One good reason for readers to blog is to pick up book tips, and this exact scenario occurred recently when I visited Kevin’s blog and noted that no less than two other bloggers: Kim and Max both recommended Michael Dibdin’s Dirty Tricks (and yes it’s been made into a television film!). Kim compared Dirty Tricks to Henry Sutton’s Get Me Out of Here, and since that book was one of my favourite reads of 2011, that sealed the deal.
Dirty Tricks is narrated by a forty-year-old Oxford EFL teacher who pedals his “tenth-hand push-bike” from his shared flat in the slums of East Oxford to his pathetically underpaid job at the Oxford International Language College. It’s here that the narrator meets a married couple, the upwardly mobile and socially pretentious Parsons, accountant Dennis, “a wine bore of stupendous proportions,” and his sexually rapacious, PE teacher wife, Karen–a pencil-thin woman with a “large, predatory mouth, like the front-end grille on a cheap flashy motor.” After feeding Dennis’s wine snobbery, the narrator finds himself invited to a dinner party at the Parsons’ suburban home with the “lumpenbourgeoisie,” and he embarks on a sordid affair with Karen in which the biggest thrill comes not from orgasm but from the thrill of blatant coupling right under Dennis’s nose. After rubbing elbows with members of the consumer-driven middle-class, the narrator gets a taste of the good life, and following a holiday with the Parsons in a villa in the Dordogne, he decides it’s about time he moved up in the world…..
I wanted the lifestyle which other people of my age and education enjoyed but which I had forfeited because of the wayward direction given my life by the humanistic propaganda I was exposed to in my youth. I didn’t crave fabulous riches or meaningless wealth, I simply wanted my due.
And just how Dibdin’s unnamed sociopathic protagonist decides to get his “due” is the subject of the novel, and since the tale is told by an unreliable narrator of classic proportions who refuses to play by society’s rules, Dirty Tricks is both transgressive and darkly comic. The opening paragraphs of Dirty Tricks resembles a confession, but it’s not of course; this is a justification:
First of all, let me just say that everything I am going to tell you is the complete and absolute truth. Well yes, I would say that, wouldn’t I? And since I’ve just sworn an oath to this effect, it might seem pointless to offer further assurances, particularly since I can’t back them up. I can’t call witnesses, I can’t produce evidence. All I can do is tell you my story. You’re either going to believe me or you’re not.

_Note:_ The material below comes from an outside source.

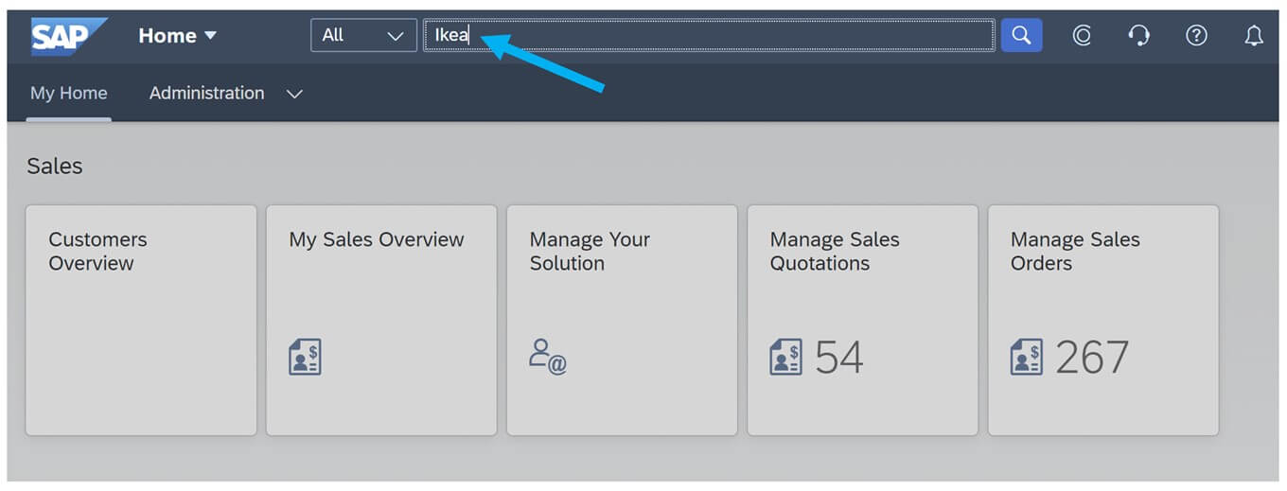Switch to the My Home tab
1287x491 pixels.
69,93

Nevertheless, I am going to tell you the truth. Not because I’m incapable of lying. On the contrary, my story is riddled with deceptions, evasions, slanders and falsifications of every kind, as you will see. Nor do I expect you to believe me because my bearing is sincere and my words plausible. Such things might influence the judges of my own country, where people still pretend to believe in the essential niceness of the human race–or at least pretend to pretend.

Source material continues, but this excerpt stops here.